§ EXERCISE AIM
Output the records exactly, and drop each picture.

§ PROVIDED ENTRIES
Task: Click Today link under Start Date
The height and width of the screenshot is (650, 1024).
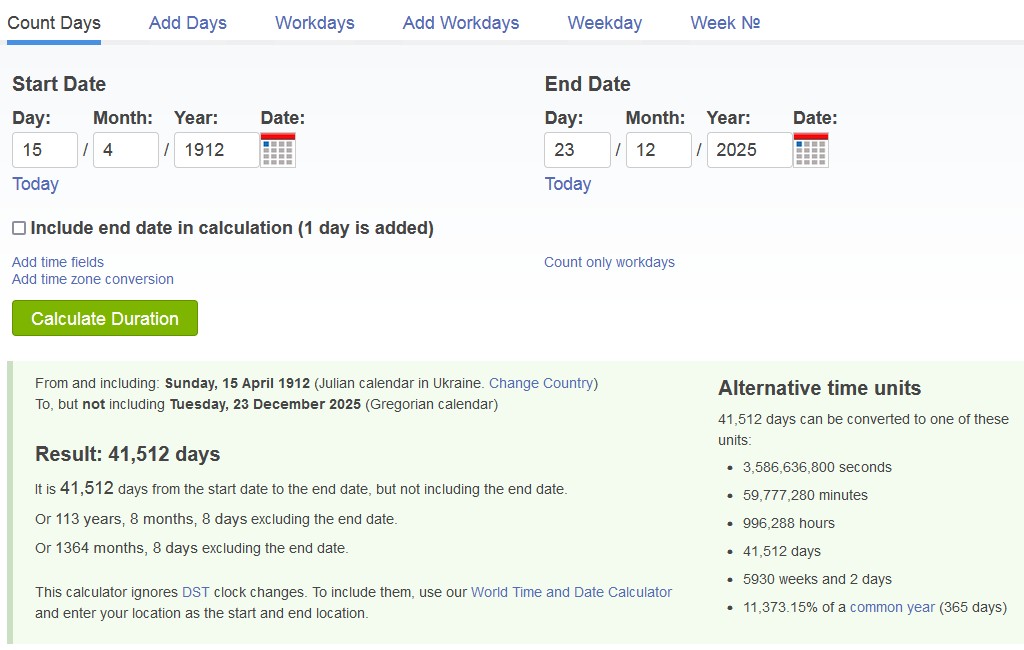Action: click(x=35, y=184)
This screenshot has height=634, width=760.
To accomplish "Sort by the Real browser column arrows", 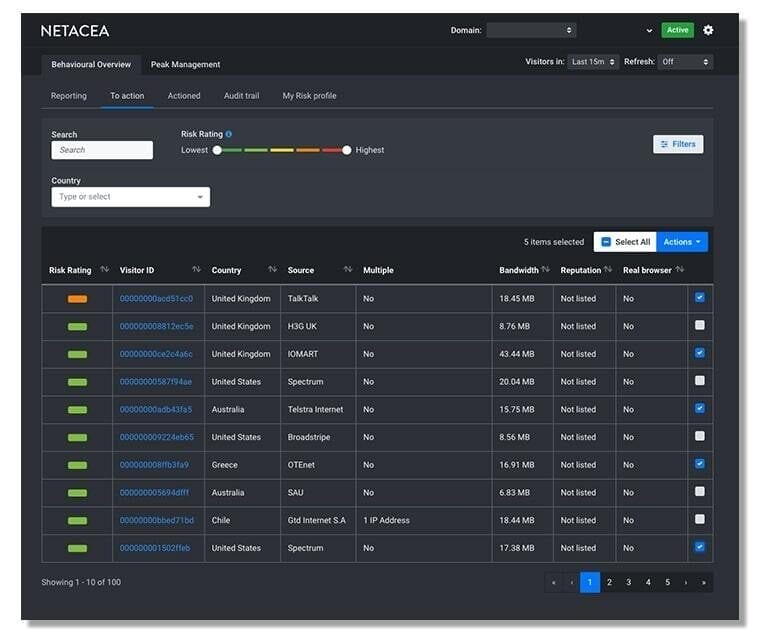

§ SOLUTION TO THIS EXERCISE
Task: Click Today link under Start Date
The height and width of the screenshot is (650, 1024).
Action: click(x=35, y=184)
This screenshot has height=634, width=760.
To accomplish "Sort by the Real browser column arrows", 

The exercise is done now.